PAGE EXCERPT Start Marker

Prof. Francois Balloux, director of the UCL Genetics Institute, said “more liberal governments like Sweden and Switzerland” would be among the first to “turn the page”, adding: “In some southern European countries, such as Italy and Spain, I think they have been so traumatised over the last two years that it might take longer to get back to normal. Also, the Covid debate is not as open in these countries; there has been little but blanket support for extreme restrictions, particularly in the media.”

David Livermore, Professor of Medical Microbiology at UEA, predicted: “Europe will be patchy, not least because of how far some countries have gone – however pointlessly – down the path of internal vaccine mandates and passports. Scandinavia and Eastern Europe, plus Portugal, will open early, but France, Italy and Austria will be late.”

With very few exceptions, all have been proven correct.

Beyond Europe, a few countries have scrapped every travel barrier, including Mexico, El Salvador, Costa Rica, Cuba and the Maldives, but the rest of the world is largely playing catch-up.

Which European countries still have travel rules?

Unvaccinated arrivals banned:

  • Belgium

  • Finland

  • Germany

  • Netherlands

  • Slovakia (although entry is permitted via neighbouring countries)

  • Spain

Surprisingly – given its reliance on overseas visitors – Spain remains one of the strictest countries in terms of entry requirements, with all unvaccinated or (if their second dose was more than 270 days ago) unboosted adults banned. This cohort is certainly not insignificant, and likely includes more than 10 million Britons. Last month it seemed as if this rule had been lifted, when the Spanish Tourist Office issued a press release stating that proof of a negative test would be accepted in lieu of vaccination, but this was rescinded just hours later.

Tests for unvaccinated arrivals:

  • Austria

  • Bosnia and Herzegovina

  • Cyprus

  • France

  • Italy

  • Luxembourg

  • Malta

  • Portugal

  • Turkey

No country in Europe asks vaccinated travellers to take a Covid test. However, several demand proof of a recent negative test from unjabbed visitors including holiday favourites France, Italy, Portugal and Turkey.

As for the rest of the world, restrictions remain the rule, rather than the exception. Indeed, 10 countries – China, Japan, Taiwan, Myanmar, Marshall Islands, Micronesia, Samoa (until August or September), Solomon Islands, Tonga and Vanuatu – are still closed to all tourists, regardless of vaccination status.

Elsewhere, testing is widespread, whether for unvaccinated arrivals (eg Dubai, Egypt, India, Tunisia, Dominican Republic, Peru, Brazil) or for all (eg Australia, New Zealand, Morocco, US, South Africa, Tanzania, Vietnam). Furthermore, a large number (eg Australia, New Zealand, Morocco, US, Canada) ban unjabbed visitors entirely.

PAGE EXCERPT End Marker

▶ _TASK 1_: Reproduce the stretch of the passage about Covid travel rules from "David Livermore, Professor" through "been proven correct.".
▶ _TASK 2_:
Answer these questions about the passage on Covid travel rules:
(a) Who is named as director of the UCL Genetics Institute?
(b) How many countries are still closed to all tourists, regardless of vaccination status?
(c) Which body issued a press release saying a negative test would be accepted in place of vaccination for entry to Spain?
The data is not needed for any work on the passage about Covid travel rules.

COLLECTED MATERIAL Start Marker

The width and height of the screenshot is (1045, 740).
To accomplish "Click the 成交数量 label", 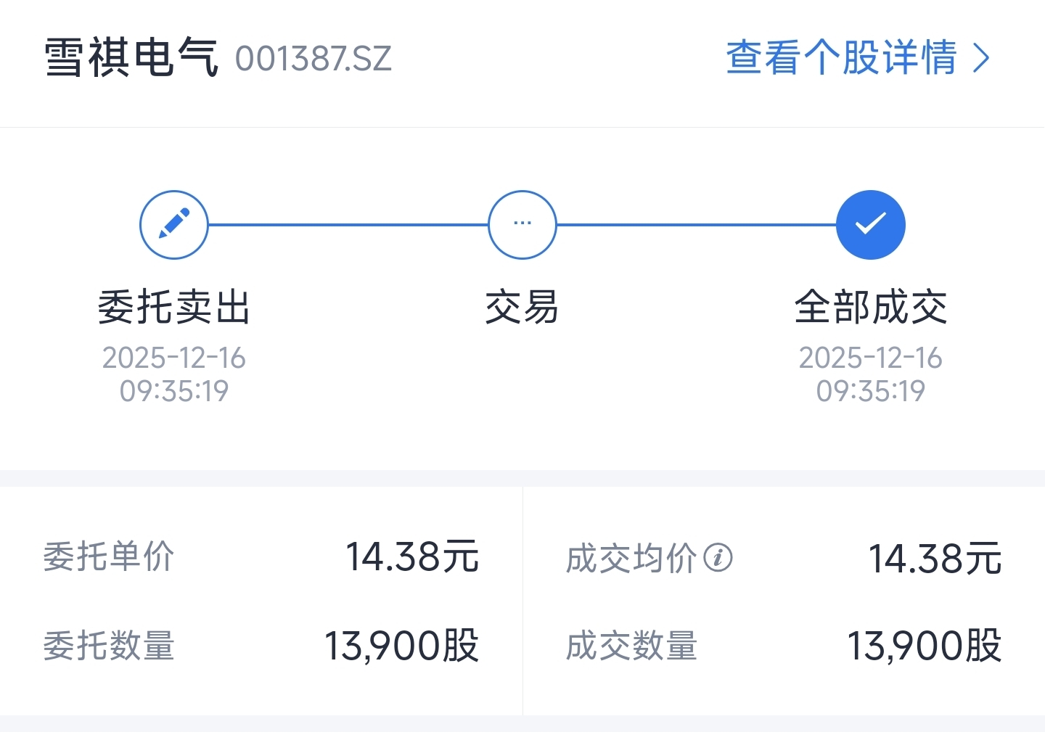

COLLECTED MATERIAL End Marker

▶ _EXERCISE SOLUTION 1_:
David Livermore, Professor of Medical Microbiology at UEA, predicted: “Europe will be patchy, not least because of how far some countries have gone – however pointlessly – down the path of internal vaccine mandates and passports. Scandinavia and Eastern Europe, plus Portugal, will open early, but France, Italy and Austria will be late.”

With very few exceptions, all have been proven correct.

▶ _EXERCISE SOLUTION 2_:
(a) Prof. Francois Balloux
(b) 10
(c) The Spanish Tourist Office